In a scene original to the film and not found in the book, Alex Jones (a controversial conspiracy theorist and media pundit in real life) has a short cameo as a "Street Prophet" who harangues passersby via megaphone about the government's possible complicity in the Substance D addiction pandemic and the dangers of the increasingly intrusive surveillance state shown throughout the movie. He is then is subsequently incapacitated by police officers who then drag him into a van, not to be seen again in the film.

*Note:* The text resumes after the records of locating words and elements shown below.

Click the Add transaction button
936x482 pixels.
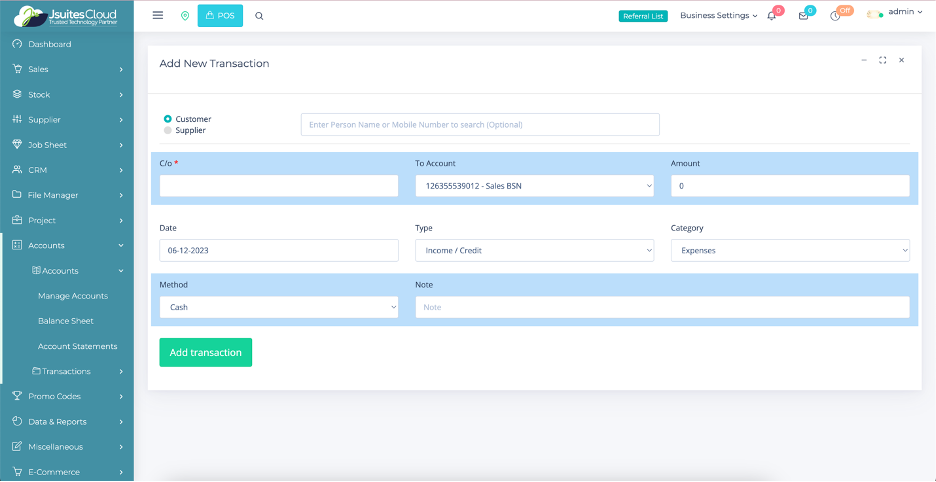[x=205, y=352]
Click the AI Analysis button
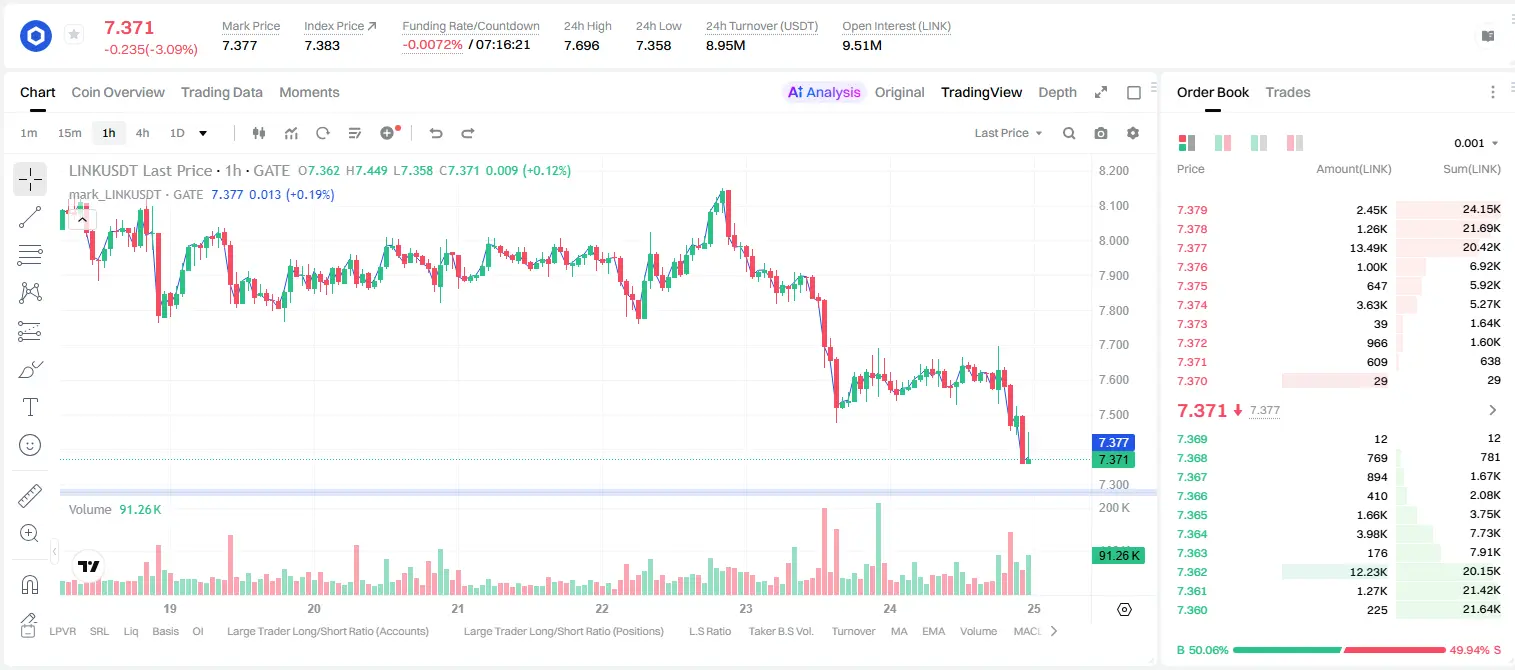Image resolution: width=1515 pixels, height=670 pixels. [x=823, y=92]
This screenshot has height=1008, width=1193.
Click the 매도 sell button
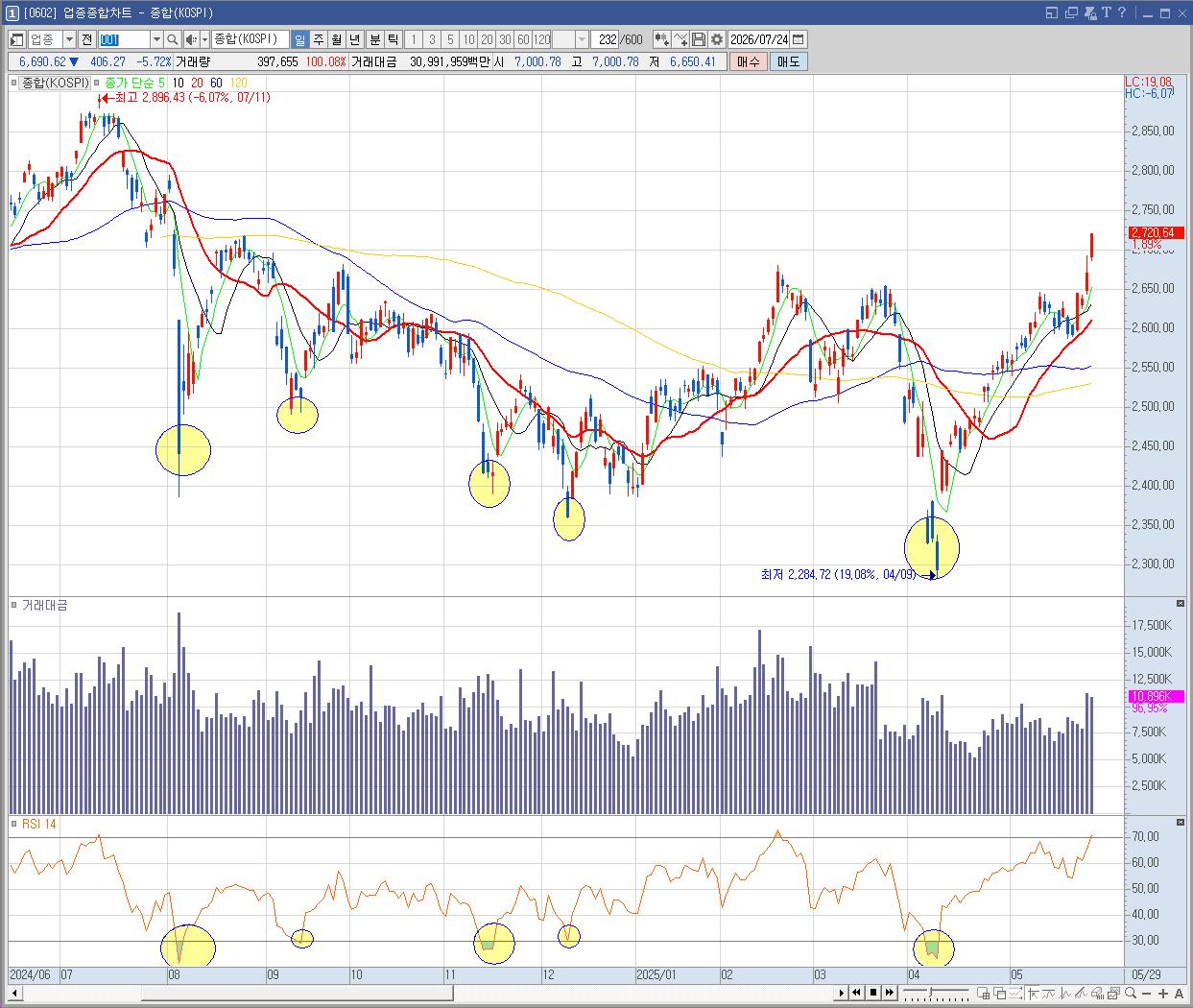click(788, 61)
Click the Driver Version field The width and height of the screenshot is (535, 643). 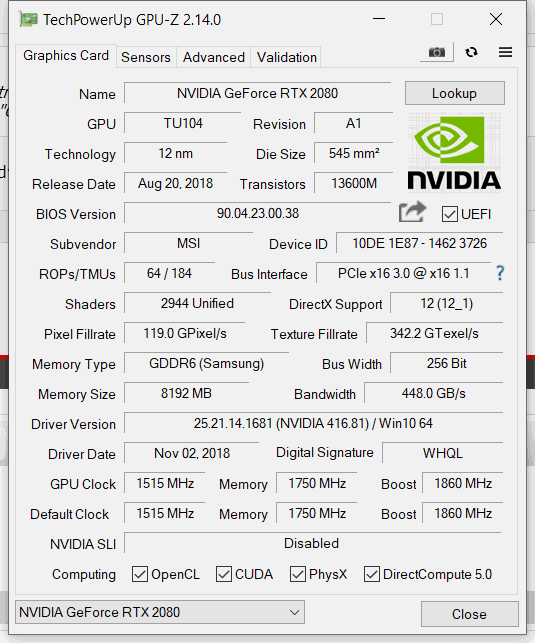[313, 423]
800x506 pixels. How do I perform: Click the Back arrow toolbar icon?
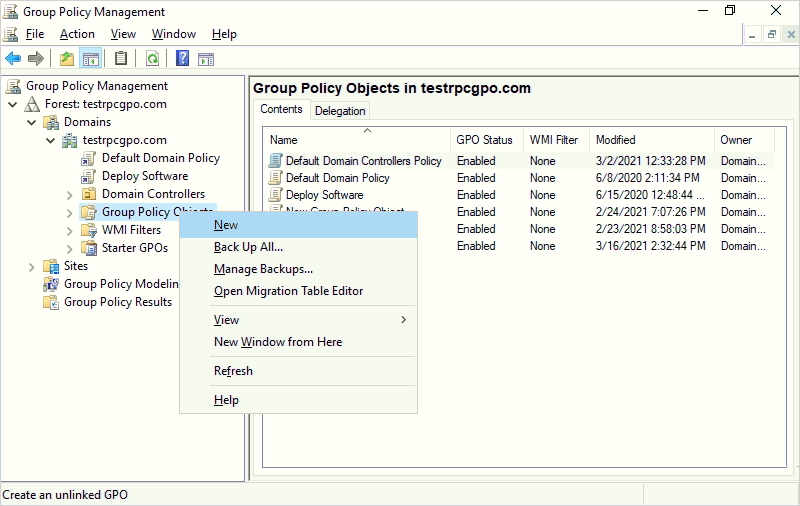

The police officer (portrayed by an uncredited extra) who shocks Jones into compliance is seen carrying this carbine.

The whole scene is witnessed by Bob Arctor, who, like the other witnesses of the scene, shows no reaction, leaving open the question of whether or not the scene was in fact real or just another Substance-D-induced hallucination on Arctor's part.

Despite being credited as a "Street Prophet," Alex Jones is in fact mentioned by name on a magazine headline briefly seen in the film (he is apparently "running for office" in this film's timeline), so it might be more accurate to say that he simply portrayed himself in this film.

Alex Jones being unceremoniously shocked by what appears to be a makeshift cattle prod (Jones' skeleton can be seen superimposed over his rotoscoped form in this shot). The lack of a buttstock or buffer tube, plus the AK-style gas tube above the carbine's handguard, implies that it may be a stockless AK carbine chambered in 5.56x45mm or 5.45x39mm, due to the curve of the magazine.
The police officer then readies his carbine as Alex Jones is dragged into the police van.